Warren Haynes and company are still high on Gov’t Mule’s latest ATO album, “High & Mighty.” But the guitarist says there was enough largesse from the sessions to give the quartet a leg up on its next release.
“We recorded 18 songs and used 12, so we still have six in the can — most of which I’m extremely happy with,” Haynes tells Billboard.com. “That’s a first for us, too; we’ve had one or two songs left over before, but never as many as six. So in a lot of ways I feel like we have a head start on the next record.”

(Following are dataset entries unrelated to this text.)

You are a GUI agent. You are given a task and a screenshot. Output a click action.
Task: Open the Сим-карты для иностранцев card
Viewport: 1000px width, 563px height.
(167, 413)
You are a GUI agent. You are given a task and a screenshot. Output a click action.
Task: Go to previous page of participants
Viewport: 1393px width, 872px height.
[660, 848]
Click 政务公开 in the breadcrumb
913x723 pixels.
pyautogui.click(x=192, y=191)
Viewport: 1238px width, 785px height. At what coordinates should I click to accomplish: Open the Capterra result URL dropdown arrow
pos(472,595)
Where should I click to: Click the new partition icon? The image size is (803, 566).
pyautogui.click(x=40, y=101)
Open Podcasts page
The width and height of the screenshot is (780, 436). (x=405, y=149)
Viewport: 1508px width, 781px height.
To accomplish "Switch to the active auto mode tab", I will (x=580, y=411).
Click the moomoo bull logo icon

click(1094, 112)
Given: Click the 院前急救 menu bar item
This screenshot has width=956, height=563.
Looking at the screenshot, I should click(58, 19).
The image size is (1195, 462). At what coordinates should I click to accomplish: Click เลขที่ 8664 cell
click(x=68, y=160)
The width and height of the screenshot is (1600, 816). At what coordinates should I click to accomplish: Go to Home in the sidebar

Among the vaulted tracks is a reggae-flavored cover of Al Green’s “I’m a Ram,” a track called “Scenes From a Troubled Mind” that Haynes says “is very different than everything we’ve done in the past” and may start popping up in Gov’t Mule’s concert repertoire, and a pair of acoustic songs he predicts “will be centerpieces for the next CD.”
“That CD will probably go into a different sort of direction than the last one because we like for each one to be different than the one before it,” Haynes says.
No timetable is clear yet for Gov’t Mule’s next album, and Haynes has plenty on his docket before that becomes a consideration. In addition to Gov’t Mule tour dates, he’s also preparing the 18th annual Christmas Jam charity concert on Dec. 15 in Asheville, N.C. This year’s show, which is already sold out, features Gov’t Mule along with a Dave Matthews acoustic set, the John Popper Project featuring DJ Logic, Marty Stuart & his Fabulous Superlatives, the New Orleans Social Club, the Taj Mahal Trio and a number of special guests such as Randall Bramblett, Col. Bruce Hampton, Edwin McCain and Willie Nelson’s harmonica player Mickey Raphael.
“The list is so varied — it’s not just confined to the jamband world,” Haynes says. “We don’t want people to be able to second-guess what it’s gonna be. If a show’s gonna go from 7 p.m. to two or three in the morning, it’s good to have a lot of different types of music.”
Haynes will be returning to his “other” group, the Allman Brothers Band, for its annual multi-night March stand at the Beacon Theatre in New York. He says there are no firm plans yet for a new Allmans album, but he has been collecting footage for a possible Gov’t Mule DVD, details of which have not been determined.